Oskar Schindler’s Factory
Earlier this week, I thought I would go out to visit Auschwitz today. The town of Oswiecim is about an hour and a half from Krakow, and there are lots of tour buses headed there. Yesterday, though, I was warned against it by a couple of people in Krakow. They said that I absolutely should go, but that I should be aware that nothing can prepare you for it — especially the massive scale of the death factory. Because I have to be prepared to lecture at a Benedictine abbey this weekend, my friends said that I would be taking a risk by going to Auschwitz. It could take me some time to recover. One of my friends said that she speaks from painful personal experience.
“Go next time you’re here,” she said. “And if you can, go with a loved one.”
Instead, I went today to visit Oskar Schindler’s factory in Krakow, which the city has turned into a museum memorializing the experience of Krakow under Nazi occupation (1939-1945). If you’ve seen Schindler’s List, you know that he was a minor Nazi industrialist who ended up saving the lives of about 1,200 Jews by employing them in his Krakow enamel factory. When the Nazis began liquidating the Krakow Jewish ghetto, Schindler devoted himself to protecting his Jewish workers. Schindler used his Nazi insider connections, and paid extensive bribes, to keep them alive. By the war’s end, Schindler had exhausted his fortune on his mission of mercy. He is the only Nazi Party member buried with honor on Mount Zion in Jerusalem.
When they conquered Poland, the Nazis established their headquarters for the “General Government,” their term for German-occupied Poland, in Krakow. They turned on the city’s large Jewish population at once. Here is a photo from the museum showing German soldiers amusing themselves by shaving a Jew’s sidecurls and beard:
The governor was Hans Frank, Hitler’s personal lawyer and an occultist. He wrote in 1941:
A great Jewish migration will begin in any case. But what should we do with the Jews? Do you think they will be settled in Ostland, in villages? We were told in Berlin, ‘Why all this bother? We can do nothing with them either in Ostland or in the Reichskommissariat. So liquidate them yourselves.’ Gentlemen, I must ask you to rid yourself of all feelings of pity. We must annihilate the Jews wherever we find them and whenever it is possible.
In the museum, you turn a corner and see these … and it stops you cold:
And there’s this on the wall, from one of Hans Frank’s deputies, in his statement announcing the closing the Jagiellonian University:
More — this from a German radio propaganda broadcast proclaiming the glories of life for ethnic Germans in Nazi-occupied Poland:
The Nazis wanted to eliminate all cultural memory of the Poles as a people, to grind them down into slaves:
The Jews they simply wanted to murder … but not straightaway. Here’s what the entrance to the Krakow ghetto looked like:
A Nazi propaganda poster proclaiming that Jews spread typhus:
It’s a kind of pun in Polish, saying that “there are lice called typhus”; “Zydzi wyzy tyfus” (without “plamisty”) means “there are all typhoid Jews.”

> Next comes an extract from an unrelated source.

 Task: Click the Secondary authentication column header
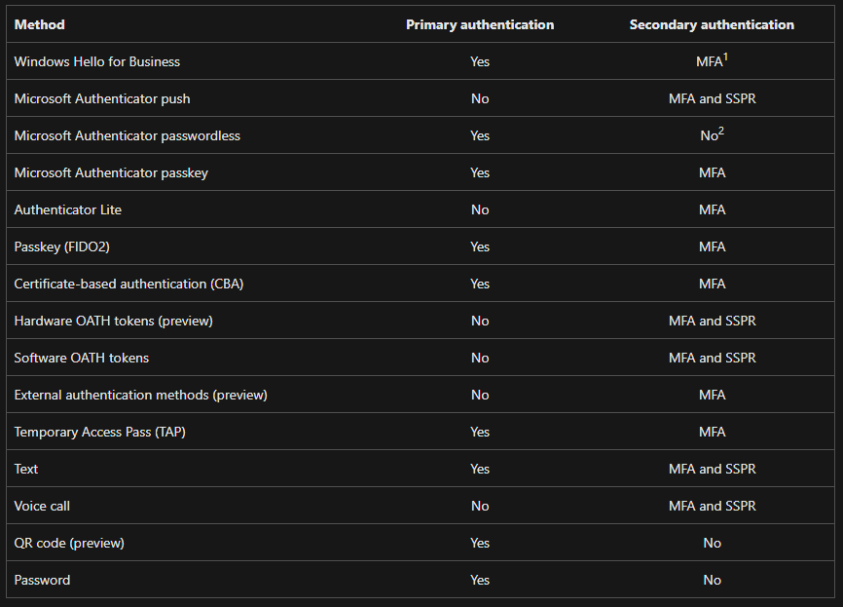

I didn’t have any great epiphanies in this museum. The effect was jarring, though: to come face to face with extreme evil — and this wasn’t remotely Auschwitz! I left the Schindler factory grateful that my friends had warned me about what confronting the great evil of the concentration camp would likely do to me. The reality of human evil is excruciating to face. Those are banal words, I know. But I tell you, having walked down the beautiful, charming streets of Krakow’s old town on my first day here, and then going to this museum and seeing film and photographs of Nazi soldiers parading in the same spaces — man, that shakes you up.
(A practical note for visitors to the Schindler factory: get your tickets in advance, online; they only let a certain number of visitors in at a given hour, to keep it from being too crowded.)
In the museum, I learned that “Schindler’s Jews” lived incredibly punishing, difficult lives, but they were the luckiest Jews of all — not just because they survived, but also because as hard as their lives were, they had it better than all other Jews living under Nazi terror.
I have long believed that the Holocaust was the most important event of the 20th century. It proves that no matter how culturally and technologically sophisticated we may be, we can revert to rank barbarism overnight. Solzhenitsyn warned readers of The Gulag Archipelago to be aware that what happened in Russia could happen anywhere on earth. It’s also true about what happened in Germany … and in Nazi-occupied Poland.
Let me end by saying that anybody who seriously compares what is happening anywhere in America today — however bad it may be — to what the Nazis did to Jews and others they hated should be ashamed. Just stop. Don’t go there. We have to keep the language for extreme evil like this pure, so what the Nazis did does not lose its power to shock the conscience.